And finally, this quietly posed question- once seeming irrelevant to so many in the art fields- is supremely relevant to everyone. With so much breaking down in the society, from the environment to the healthcare, educational, and financial systems, we are asking ourselves how we can use our art to contribute to solutions. Anyone who has worked honestly with their gift knows art’s healing and transformative power. And now, finally,  significant numbers of us are bringing these to bear on the broken world we find ourselves in.

All the small, previously invisible projects and initiatives, are starting to connect. Finally, finally! there is critical mass and something completely new is happening in the arts. All of us who have felt out of place in the commercially co-opted art world and have sensed that there is so much more we can be and do, are getting vindication. Not only that, there is a new sense of purpose in creating.

And the dreadful isolation is over, because in these new times, creating is connecting.

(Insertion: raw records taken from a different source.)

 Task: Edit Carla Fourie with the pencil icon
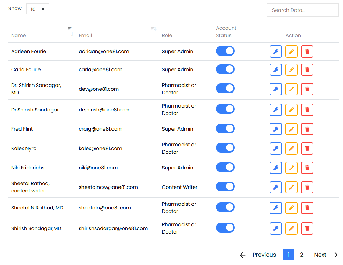click(291, 70)
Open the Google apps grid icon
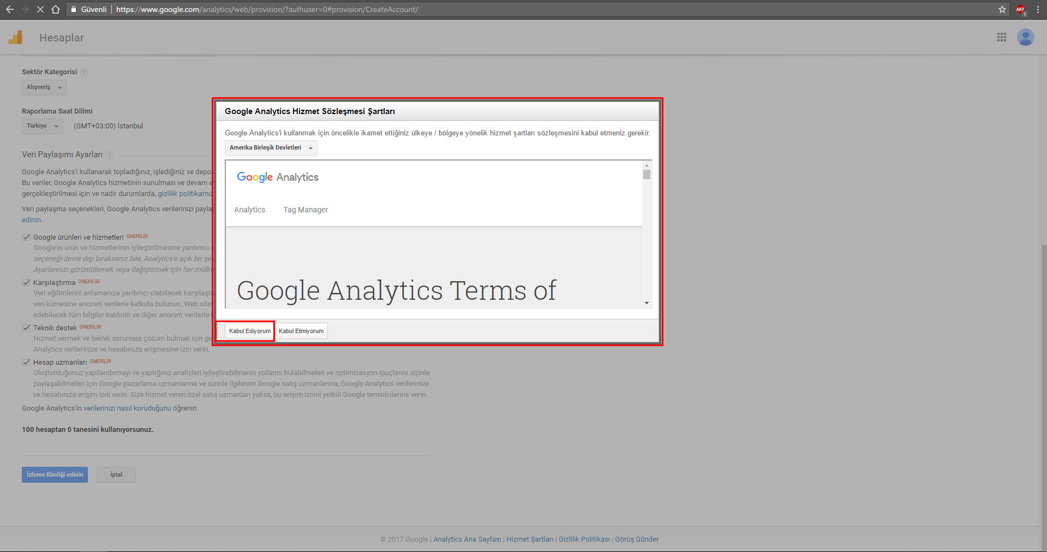The width and height of the screenshot is (1047, 552). tap(1002, 37)
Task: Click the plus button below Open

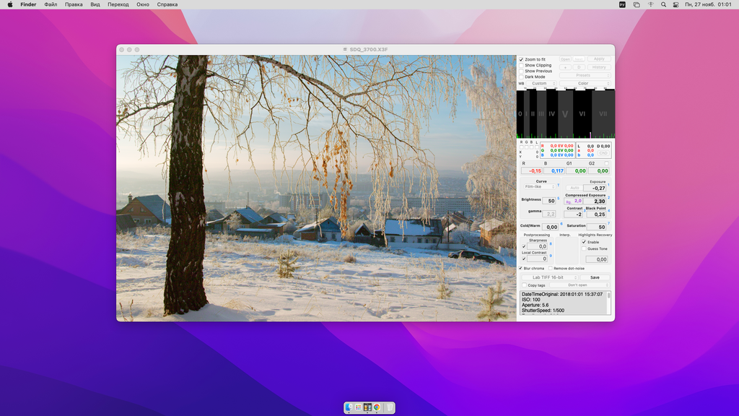Action: pyautogui.click(x=565, y=67)
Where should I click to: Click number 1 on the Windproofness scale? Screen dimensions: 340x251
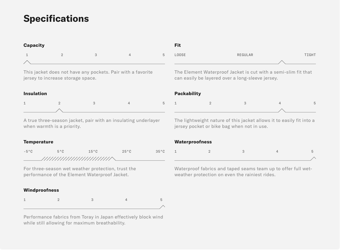[x=25, y=200]
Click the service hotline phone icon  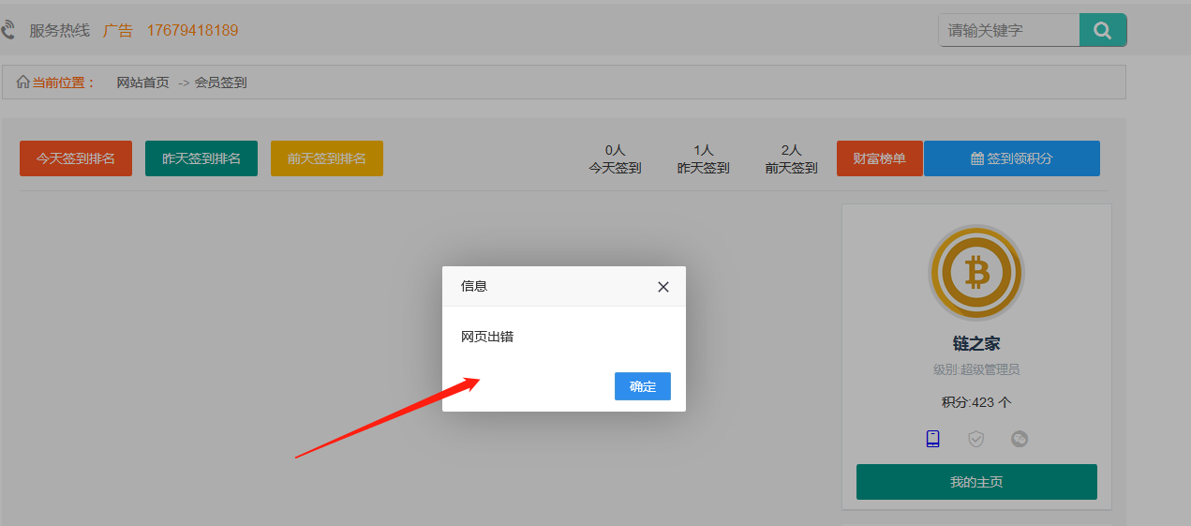coord(8,30)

I’ve fallen, by grace,  into a community of like-minded people and will introduce you to them, their ideas and lives through this medium. But I have formed another blog to map these new meanderings and musings. For the moment artcalling is more focused on art process and certain questions about the role of the arts and artists now. And tendingtime is a more personal diary of the journey, meant to start and continue conversations with others in an in between place in their lives and art.

Transition

June 24, 2013

Though it has been mentioned occasionally here, I’ve been wanting to talk more about the ‘place’ I’ve been in on and off for about 2 years now.  Until recently the only way I could frame it was as a light burn out or some kind of long incubation period before the next creative cycle.

But it seems to go deeper than that this time. I have no energy or desire to promote myself or my work within an art world context, and my interests seem to be veering steadily away from the prevailing ones in this society. When I realized that there was no shared language to talk to even my online artists support group about my aversion to current contexts and marketing techniques for art, I realised that I am in a transition period comparable to the one I experienced when I was in my late 20s.

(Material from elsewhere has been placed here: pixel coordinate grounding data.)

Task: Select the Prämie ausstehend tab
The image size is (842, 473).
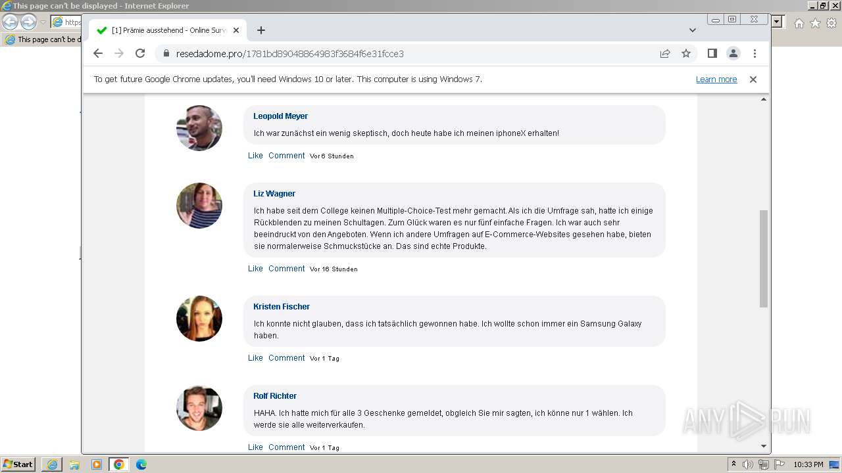Action: coord(168,30)
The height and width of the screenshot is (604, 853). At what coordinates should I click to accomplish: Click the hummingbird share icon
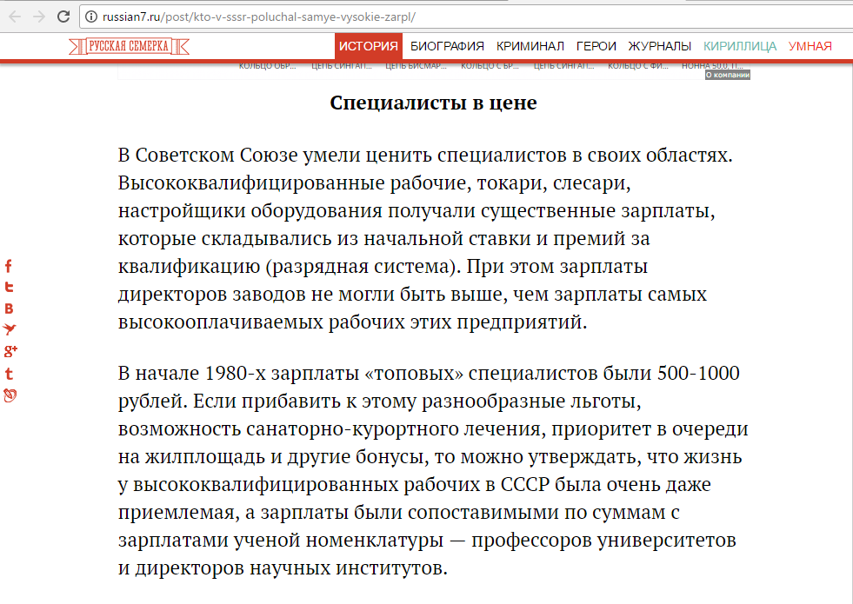[x=10, y=329]
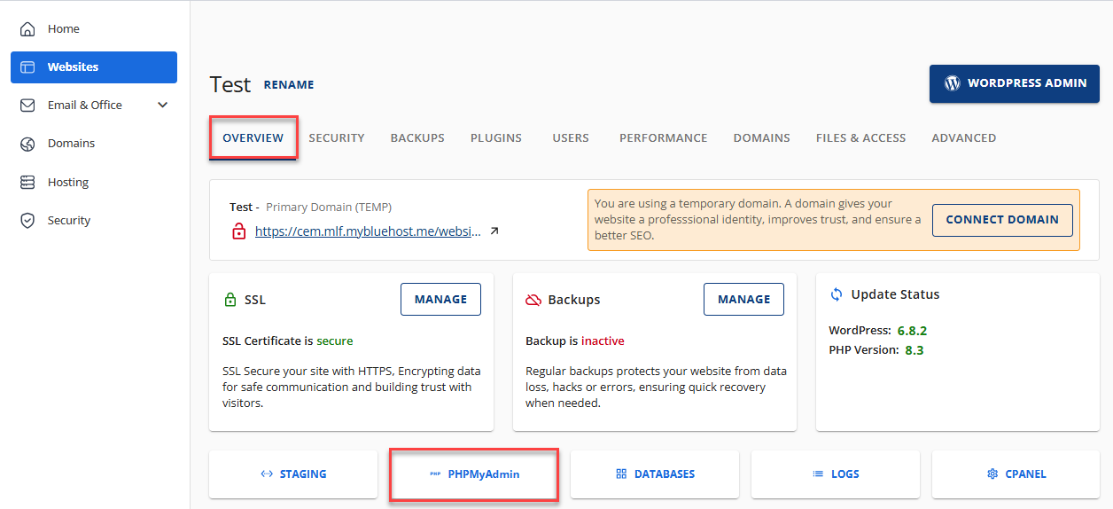Screen dimensions: 1113x509
Task: Click the Security shield icon in sidebar
Action: click(x=27, y=221)
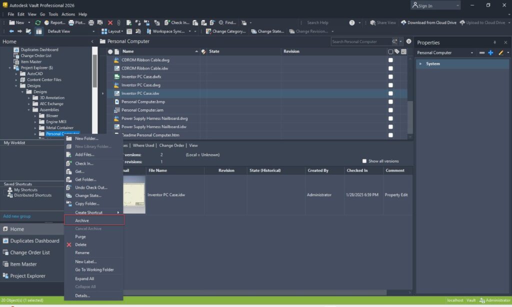Expand the AutoCAD folder in tree
Viewport: 512px width, 307px height.
pos(17,74)
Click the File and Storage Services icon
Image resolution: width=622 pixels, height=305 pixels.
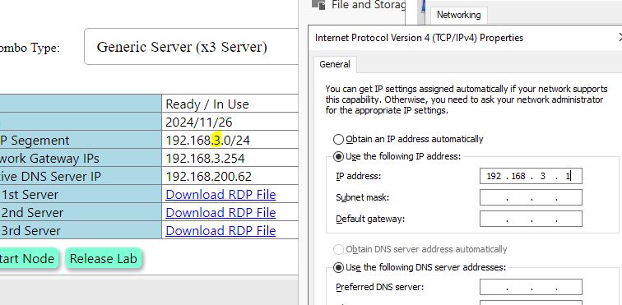318,4
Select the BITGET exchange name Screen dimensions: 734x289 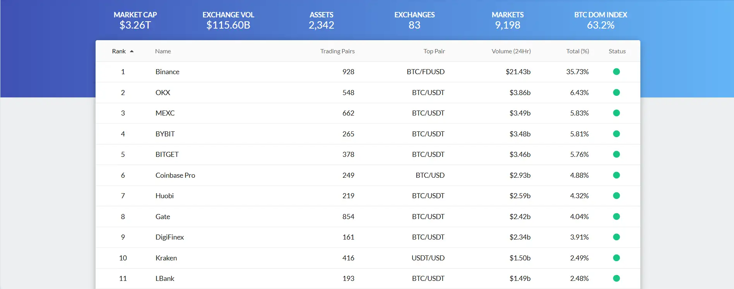(x=167, y=155)
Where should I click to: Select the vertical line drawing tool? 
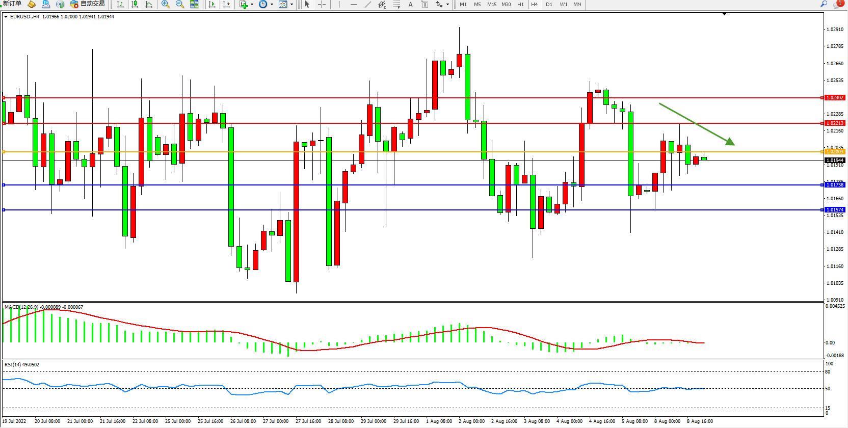[339, 4]
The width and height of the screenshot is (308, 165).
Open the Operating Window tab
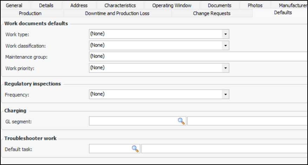(x=172, y=5)
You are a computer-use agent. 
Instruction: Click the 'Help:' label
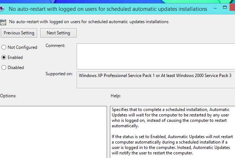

At that time, I had had 6 years of professional success as a calligrapher, artist and graphic designer in Pittsburgh, and I was facing the fact that internally I had no idea of a direction for the future other than more of the same. That started me a long internal search which ended up leading me to an international spiritual community, now an ecovillage, in Scotland.  It was a radical move to leave my family, boyfriend, cats and career to jump into the unknowns of communal life.  I’d expected to stay 2 years but ended up living there for the period between my 27th and 33rd year.  6 intense and beautiful years which formed my values and consciousness profoundly.

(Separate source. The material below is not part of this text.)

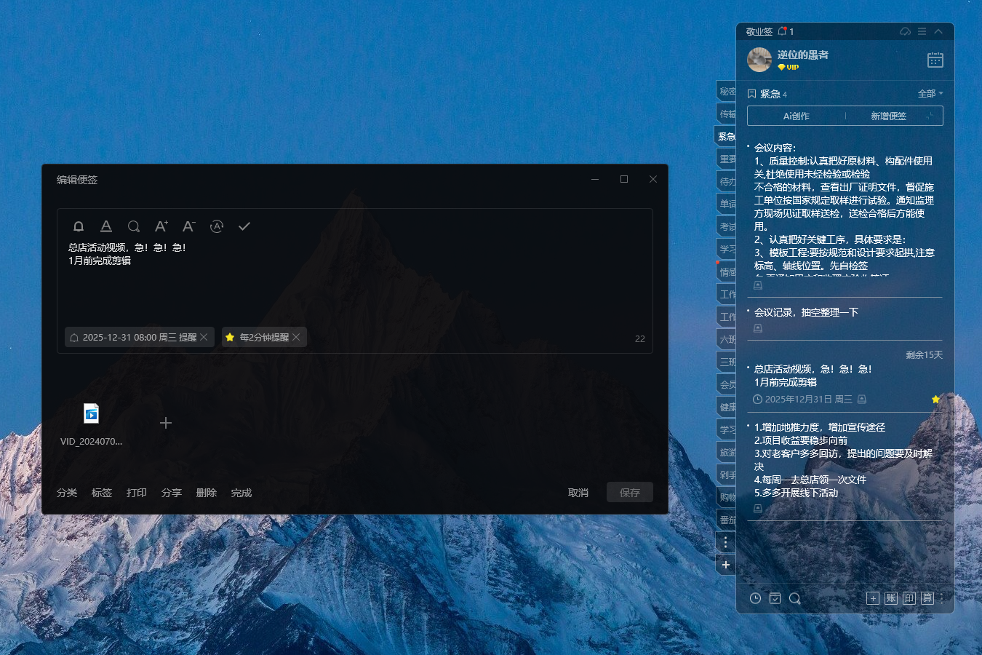Click the A- icon to shrink note text
The width and height of the screenshot is (982, 655).
point(188,226)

Now I am in my early 60s with the feeling that my best work is still in front of me. But the issues I care deeply about – the ones that I have always cared about most- are pushing to the surface and asking to be acknowledged and honoured.

I feel a new urgency to align with the healing, rebuilding, and transformative forces emerging in society, and not just through the arts. One recent trigger for this was the book ‘Walk Out, Walk On’, by Margaret Wheatley and Deborah Frieze. The two take a magical journey around the world visiting 7 different communities. These communities are almost all located in poor, dangerous areas with few resources or opportunities to build a safe, comfortable life. Yet through initiatives of  impassioned individuals coupled with the strength of community, these communities have found ways to be positive, resilient and healthy by drawing on their own resources, traditions and culture. And most significantly, without outside aid.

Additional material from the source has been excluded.